I was mortified. I don't agree with what he's doing, but I don't think there's any good in pestering him to change course. He's happy, and that counts for something. But I'm of two minds about his situation, and I was uneasy about giving him and my parents the impression that I wasn't. I didn't want to suggest that happiness is worth any sacrifices of moral principle. But I didn't qualify what I had said. The conversation turned to other things.

It was only while I was driving back home that the meaning of my words started to rankle me. I come back again and again to the problem of expressing myself, to how good my words are at articulating thought and feeling. I come back again and again to this suspicion that they are much more slippery than they seem at first, much more powerful sometimes than the mind and the mouth that uses them. I felt that words betrayed me in the exchange with my uncle and my mother. I felt that I betrayed them, too.
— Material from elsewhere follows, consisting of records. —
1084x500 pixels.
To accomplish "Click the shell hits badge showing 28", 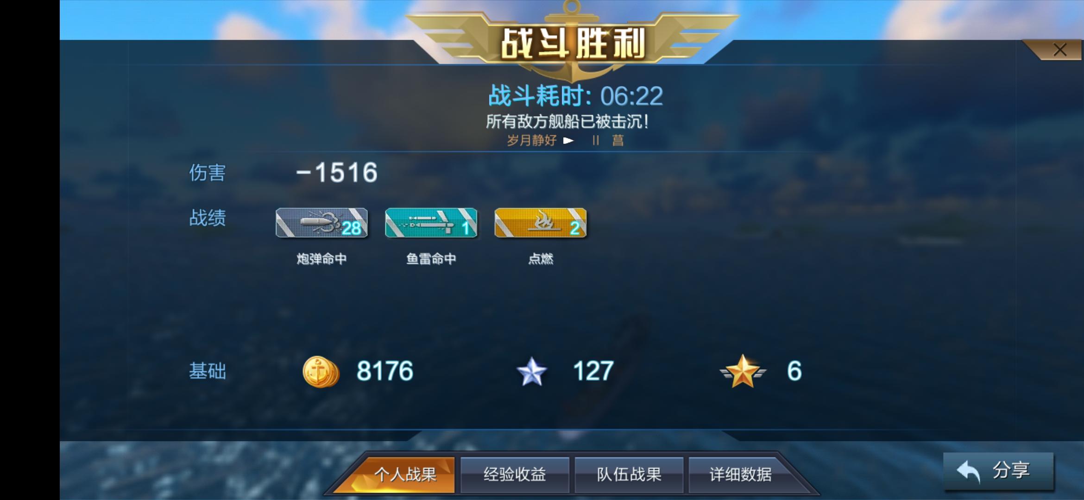I will coord(321,223).
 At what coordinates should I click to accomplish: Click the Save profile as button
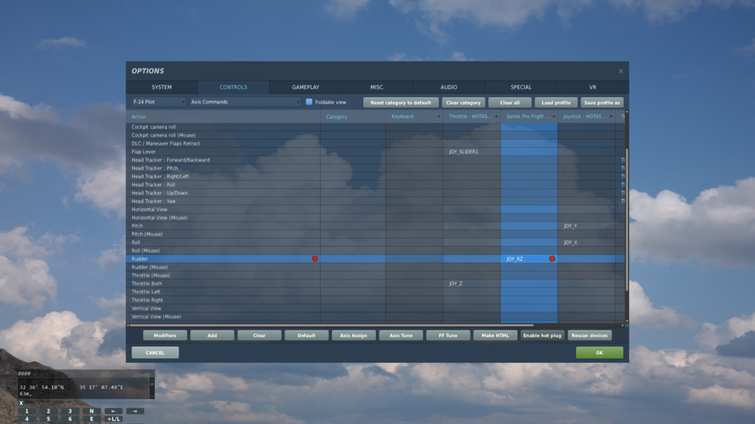(x=602, y=103)
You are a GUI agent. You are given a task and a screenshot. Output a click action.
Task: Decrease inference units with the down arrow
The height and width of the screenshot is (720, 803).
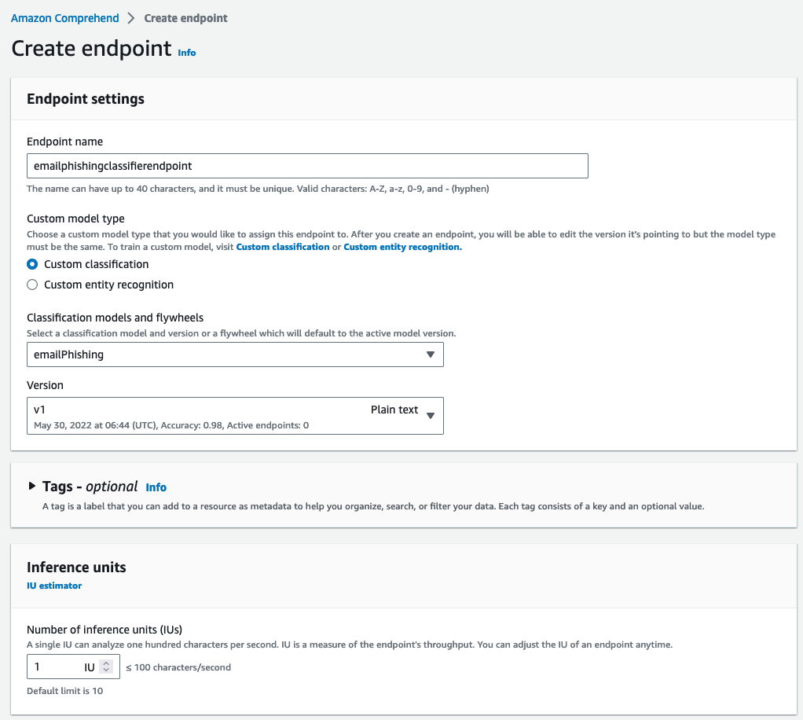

I'm waxing pretentious and grandiose here, but I'm not as sorry as I should be. Maybe I'm like my uncle in this. My obsession with words pushes me, every once in a while, into giving up modesty and restraint. It's not safe to play around with words, as it isn't to play around with love. It can make you to lose your head, at worst, and at best your respectability; it can leave you out in the cold and in doubt of whether you deserve to be anywhere else.

2 Comments:

Anonymous Anonymous said...

That is the utter misery with words (or any other way to express yourself): they never express exactly what you felt but at the same time fix (save, conserve) this unprecise form of your expression. You cannot take it back anymore. I made this work when I thought about this:
http://blogadog.web-log.nl/blogadog/2005/11/fotografie.html
The right part is not being shown with the word "Converse". Never mind.

October 26, 2006  
Blogger Michelle said...

I have trouble with words as well and also with complex moral questions. However, reading what you said to your uncle only seemed to me to be you acknowledging his relationship by giving voice to the fact that he does indeed have a "lady friend". It honestly doesn't sound like you condoned the whole relationship, just that you refused to pretend it didn't exist.